§ Задания:
A. Перечислите всех, у кого, согласно фрагменту беседы о глубоком обучении, никто не отрицает наличия врожденных знаний.
B. Продолжите фрагмент беседы о глубоком обучении, начав сразу после его последнего предложения.

§ Исходный фрагмент:
------------
Уже существует множество предположений в разных предметных областях о мире и о внедряемой функции, которые в виде архитектур и целей содержались в технологии глубокого обучения. Именно этому посвящено большинство современных научных работ.

М. Ф.: Говорят, что новорожденные развивают навык распознавания лиц с первых дней жизни. Очевидно, что это возможно благодаря некой структуре в мозге. Это не просто реакция нейронов на пикселы.

И. Б.: Ошибаетесь! Это именно реакция нейронов на пикселы, кроме того, в мозге ребенка присутствует особая структура, которая распознает нечто круглое с двумя точками внутри.

М. Ф.: Я считаю, что она существует с момента рождения.

И. Б.: Разумеется. И все то, что мы проектируем в нейронных сетях, тоже существует с самого начала. Работа исследователя в области глубокого обучения напоминает процесс эволюции. Знания вводятся как в виде структуры, так и через обучение.

При желании можно создать нечто, позволяющее сети распознавать лица, но в этом нет смысла, так как ИИ быстро обучается. Поэтому мы работаем над решением более сложных проблем.

Никто не говорит об отсутствии врожденных знаний у людей, детей и животных. Более того, у большинства животных знания исключительно врожденные. Муравью не приходится долго учиться, он действует в соответствии с заложенной в него программой. Но чем выше существо в иерархии интеллекта, тем большую роль в его жизнедеятельности начинает играть обучение. Человека отличает именно соотношение врожденных и приобретенных навыков.
------------
Записи о расположении слов и элементов:
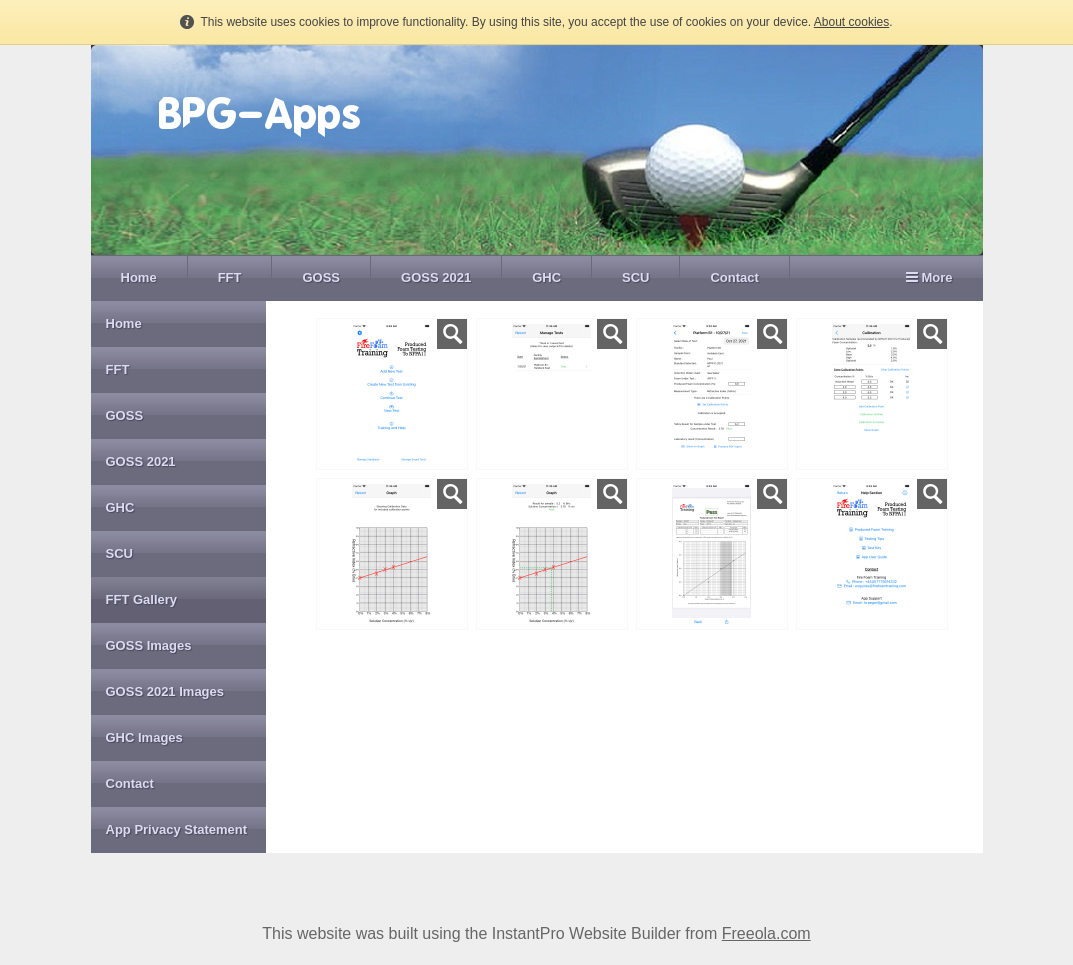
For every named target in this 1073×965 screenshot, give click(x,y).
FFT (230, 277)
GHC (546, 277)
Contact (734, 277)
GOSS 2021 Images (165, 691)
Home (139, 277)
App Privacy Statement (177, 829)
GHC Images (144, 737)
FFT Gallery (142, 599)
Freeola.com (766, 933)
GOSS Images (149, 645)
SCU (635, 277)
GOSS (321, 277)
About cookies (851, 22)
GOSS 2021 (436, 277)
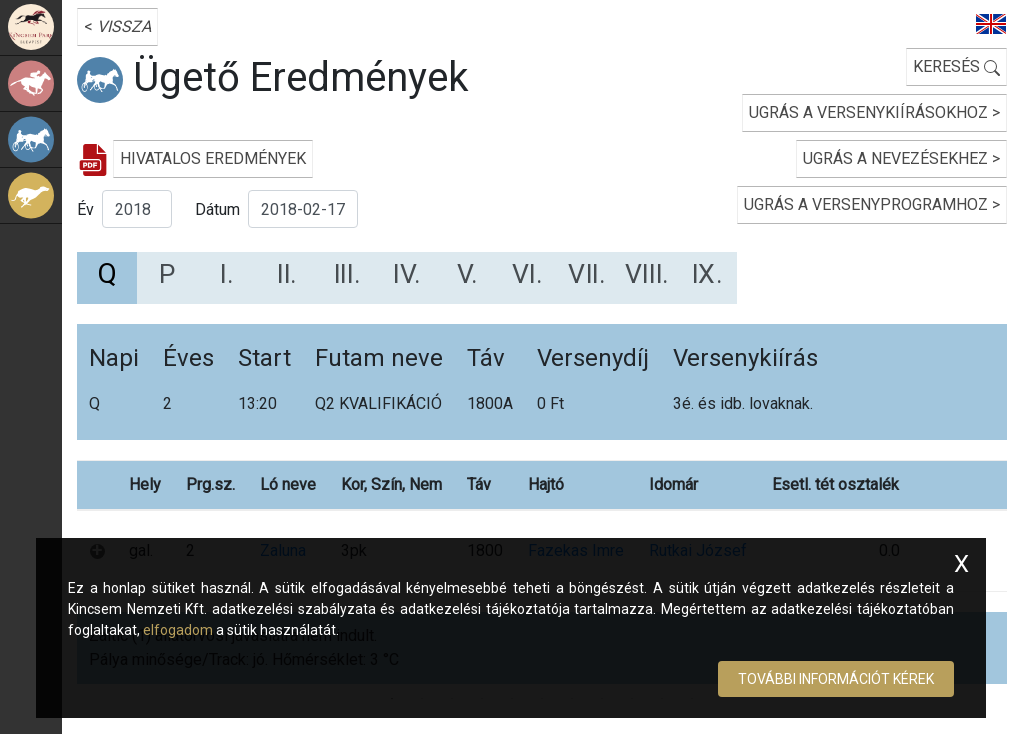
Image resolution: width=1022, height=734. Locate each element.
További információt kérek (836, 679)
------------
§ Ожидаемые ответы:
A. Люди, дети и животные.

B.
М. Ф.: Я бы хотел уточнить некоторые из этих концепций. В 1980-е гг., после периода забвения, снова появился интерес к нейронным сетям, но речи о множестве слоев и глубине еще не шло. Вы участвовали в развитии глубокого обучения. Не могли бы вы простыми словами объяснить, что это такое?

И. Б.: Глубокое обучение – это совокупность методов машинного обучения. Но если в случае классического машинного обучения компьютеры учатся по прецедентам, глубокое обучение больше напоминает процесс, происходящий в мозге человека.

Эти методы работы над ИИ появились как продолжение более раннего изучения нейронных сетей. Слово «глубокие» указывает на появление у сетей дополнительных уровней, со своими вариантами представления информации. Мы надеемся, что углубление сетей позволит машине представлять более абстрактные вещи.

М. Ф.: То есть под слоями вы подразумеваете уровни абстракции? И если в качестве примера взять изображение, то первым уровнем будут пикселы, затем контуры и т. д.?

И. Б.: Да, все правильно.

М. Ф.: Правда ли то, что компьютеры до сих пор не понимают, что такое объект?

И. Б.: До некоторой степени компьютер понимает. Скажем, кошка понимает, что такое дверь, но не так, как человек. Даже люди обладают разными уровнями понимания многих вещей, а наука призвана углубить это понимание. Люди интерпретируют образы в контексте трехмерного мира благодаря стереоскопическому зрению и опыту познания. Человек получает не визуальную, а физическую модель объекта. Компьютер интерпретирует изображения на примитивном уровне, но для множества приложений этого достаточно.

М. Ф.: Правда ли, что глубокое обучение стало возможным благодаря методу обратного распространения ошибки, основная идея которого состоит в том, что информацию об ошибке можно отправить от выходов сети к ее входам, корректируя каждый слой в зависимости от конечного результата?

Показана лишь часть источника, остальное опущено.